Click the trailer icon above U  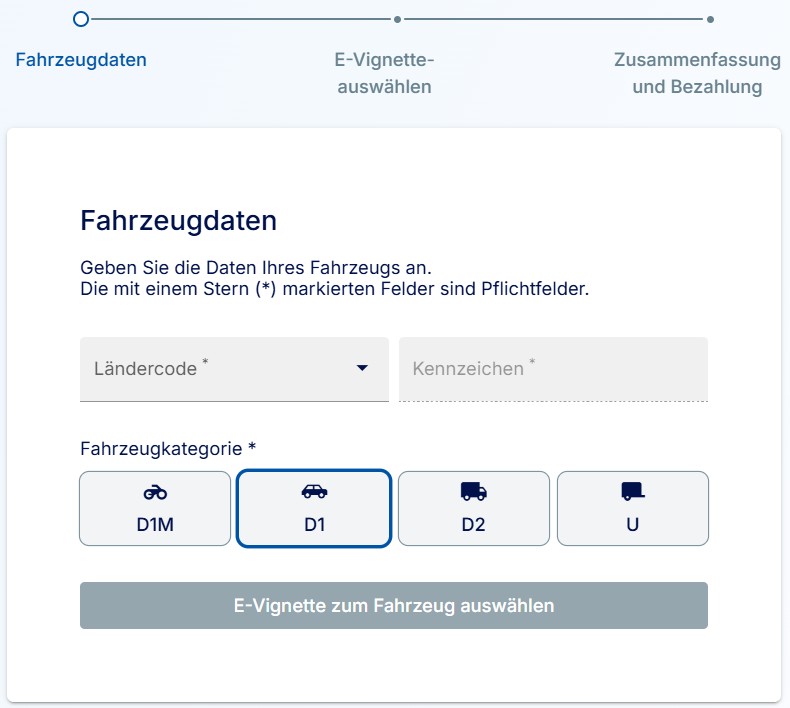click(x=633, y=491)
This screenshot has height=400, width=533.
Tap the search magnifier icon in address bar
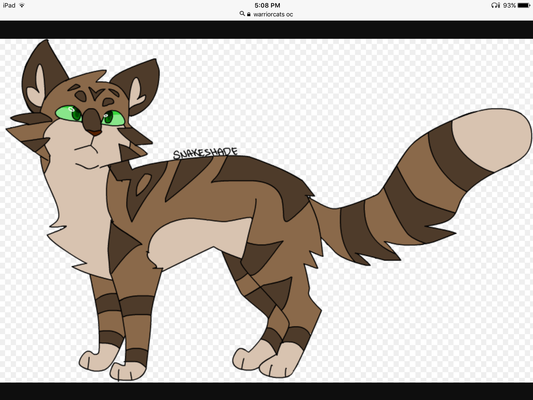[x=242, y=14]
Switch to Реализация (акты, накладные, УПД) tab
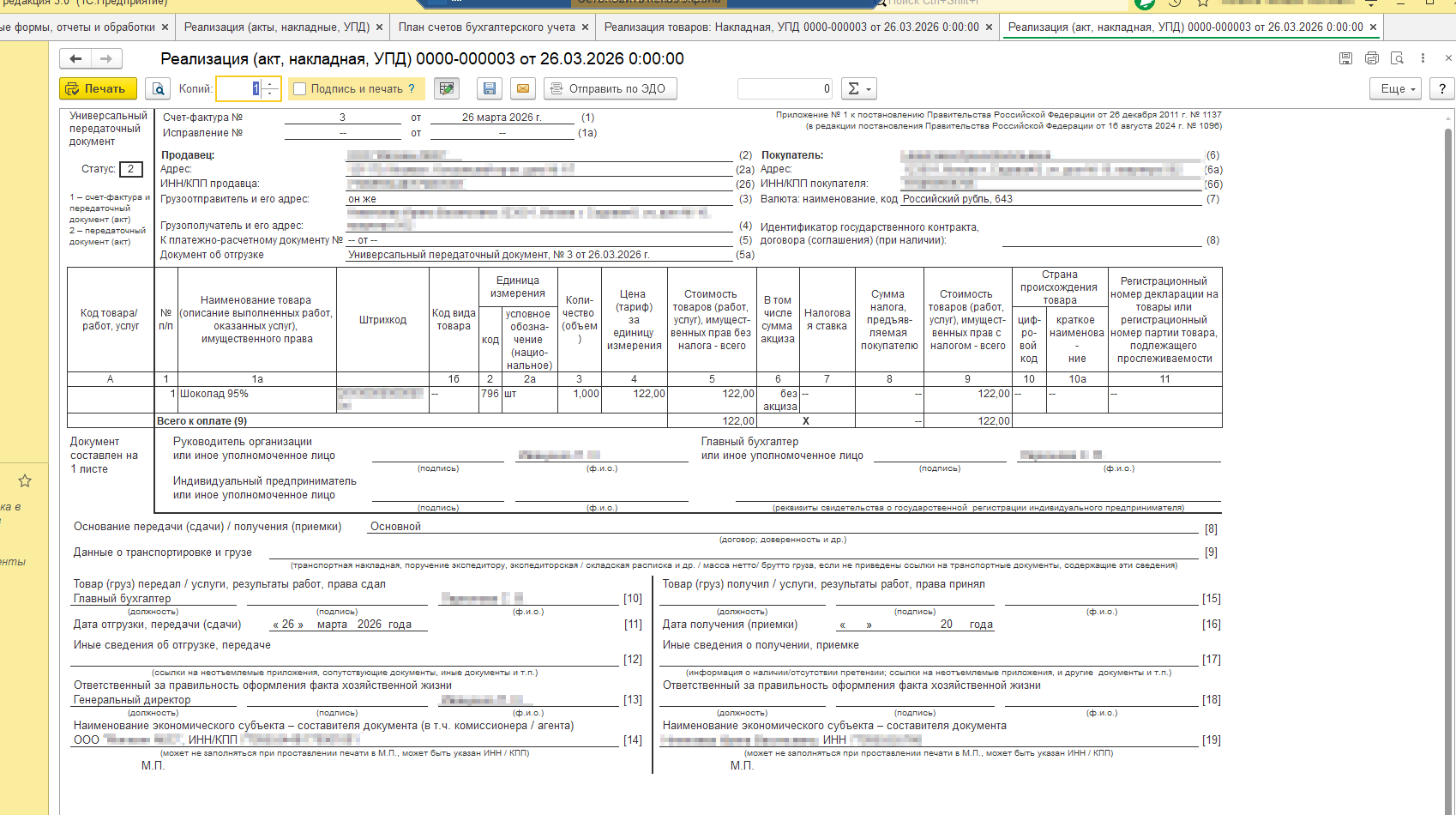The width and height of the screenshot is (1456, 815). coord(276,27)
============================================================
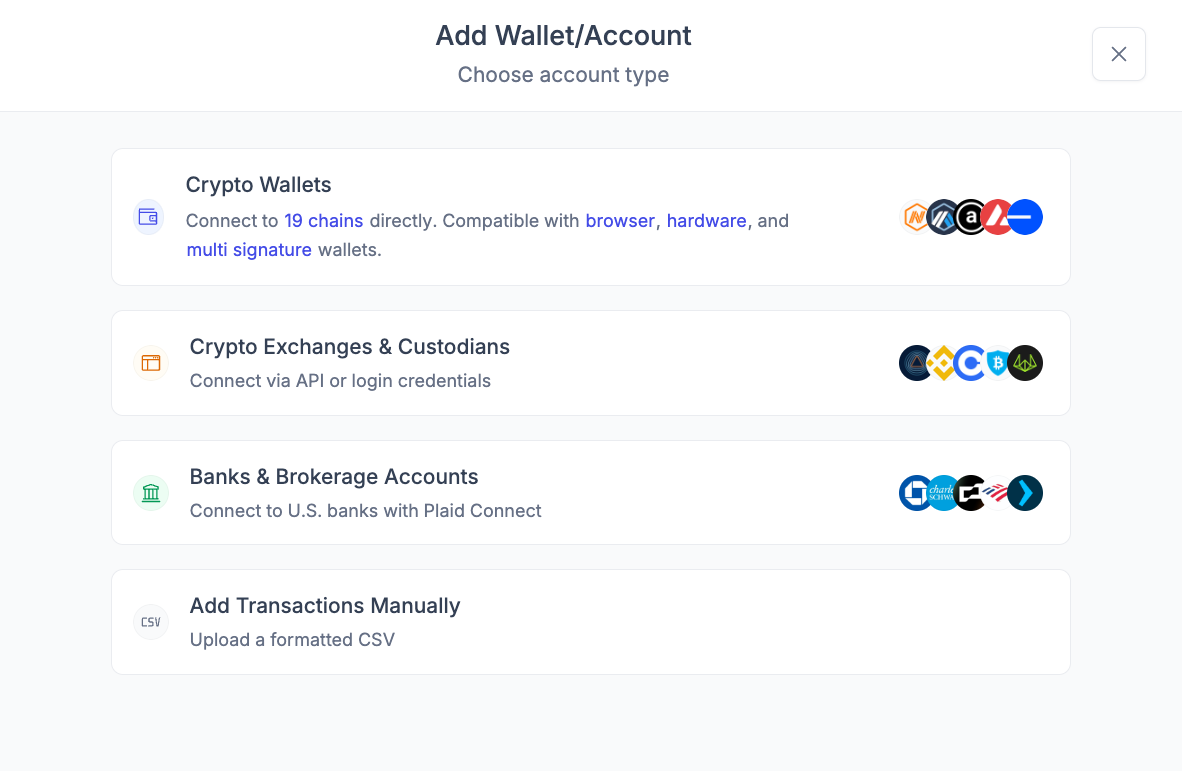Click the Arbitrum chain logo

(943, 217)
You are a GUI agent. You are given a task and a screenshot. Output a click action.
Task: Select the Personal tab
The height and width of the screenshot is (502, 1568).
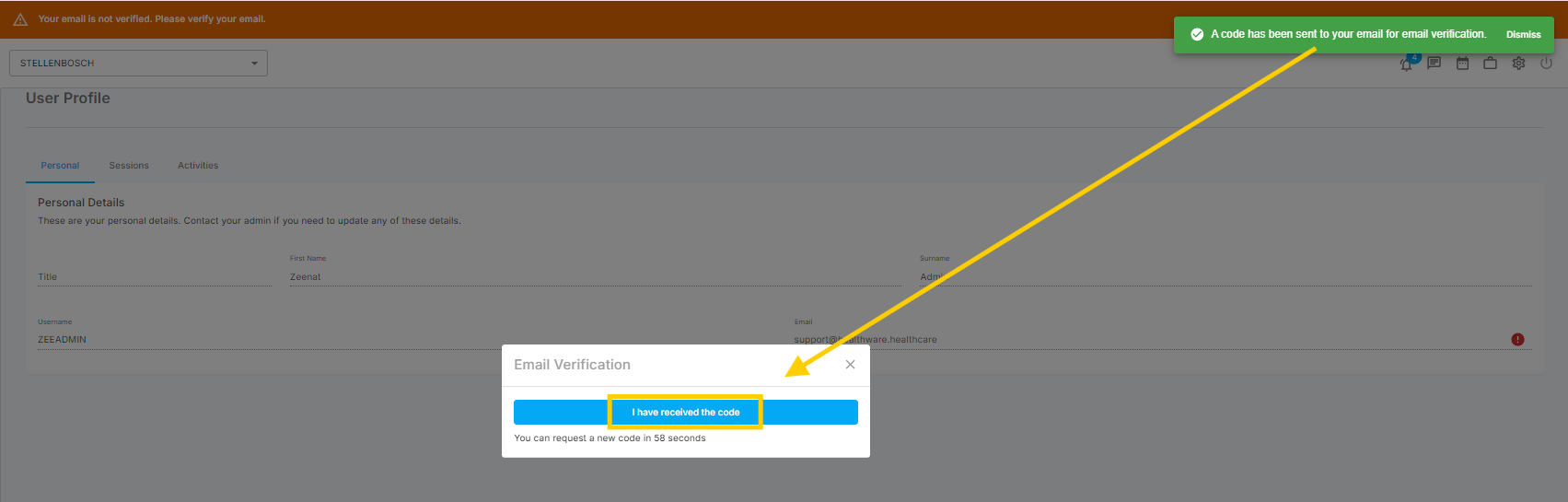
============================================================
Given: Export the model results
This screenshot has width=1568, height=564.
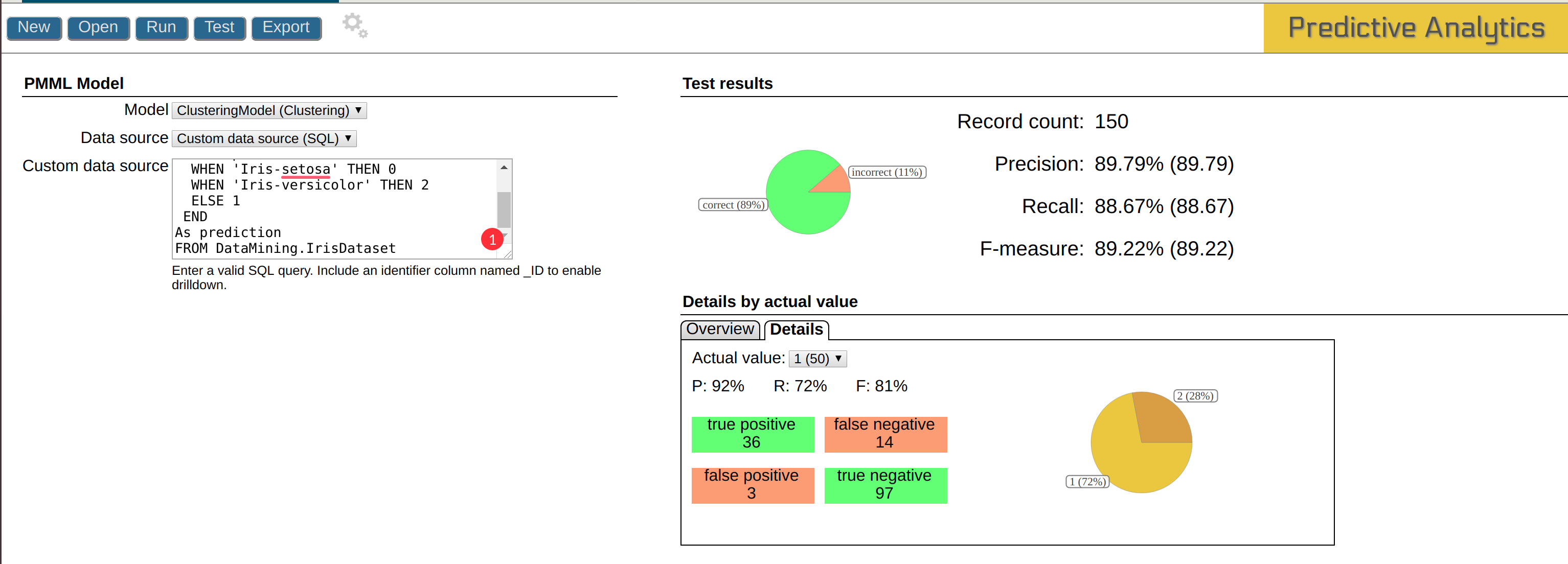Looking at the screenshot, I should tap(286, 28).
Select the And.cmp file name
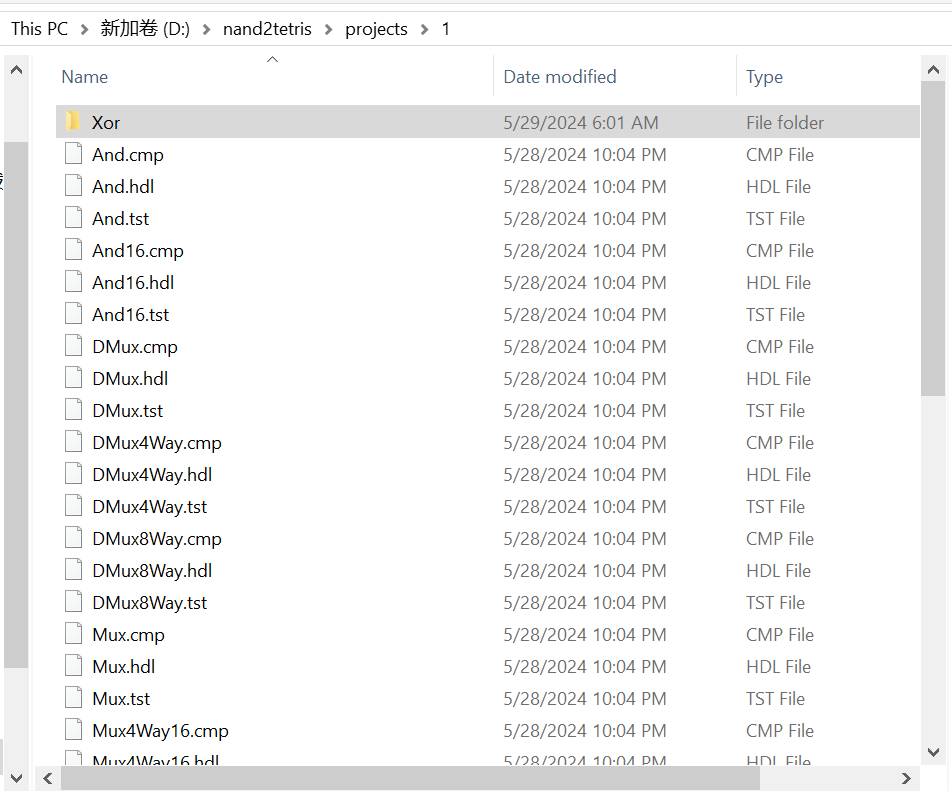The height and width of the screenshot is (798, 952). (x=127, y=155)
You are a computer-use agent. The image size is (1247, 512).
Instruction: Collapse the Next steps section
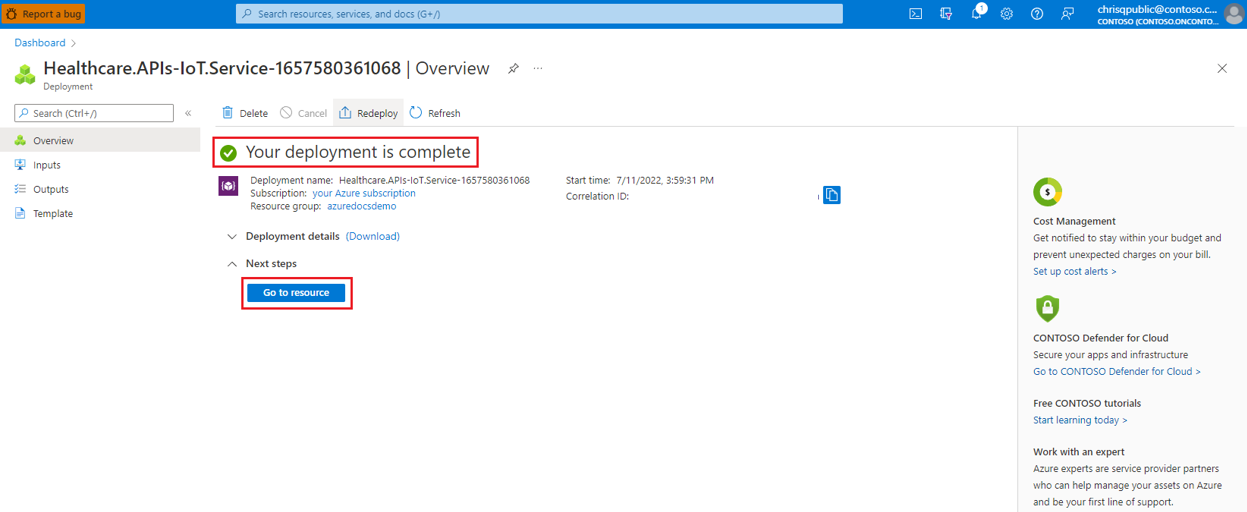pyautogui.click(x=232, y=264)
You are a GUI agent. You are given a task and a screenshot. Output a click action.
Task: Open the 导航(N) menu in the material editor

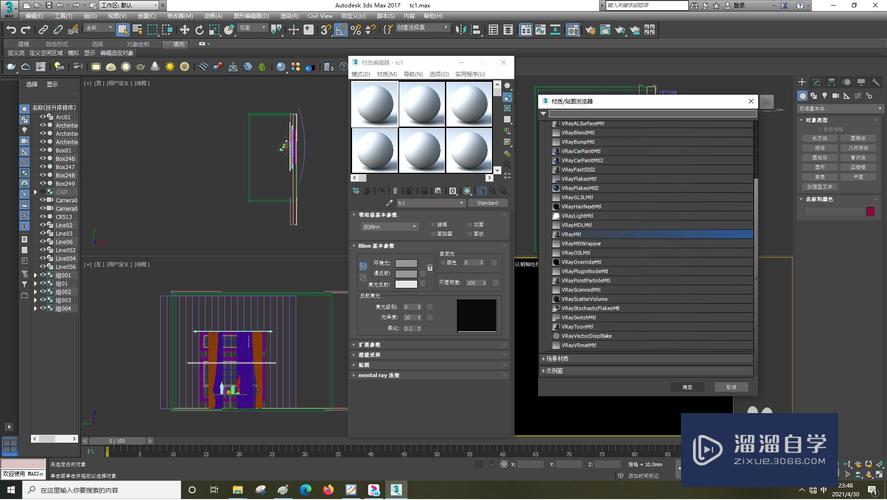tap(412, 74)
============================================================
--- Your assignment ---
Scan the lines above for "Task: Select the Personal tab" and for "The height and width of the screenshot is (502, 1568).". Repeat exactly the line holding each of them and every line in between.

--- Exercise result ---
Task: Select the Personal tab
The height and width of the screenshot is (502, 1568).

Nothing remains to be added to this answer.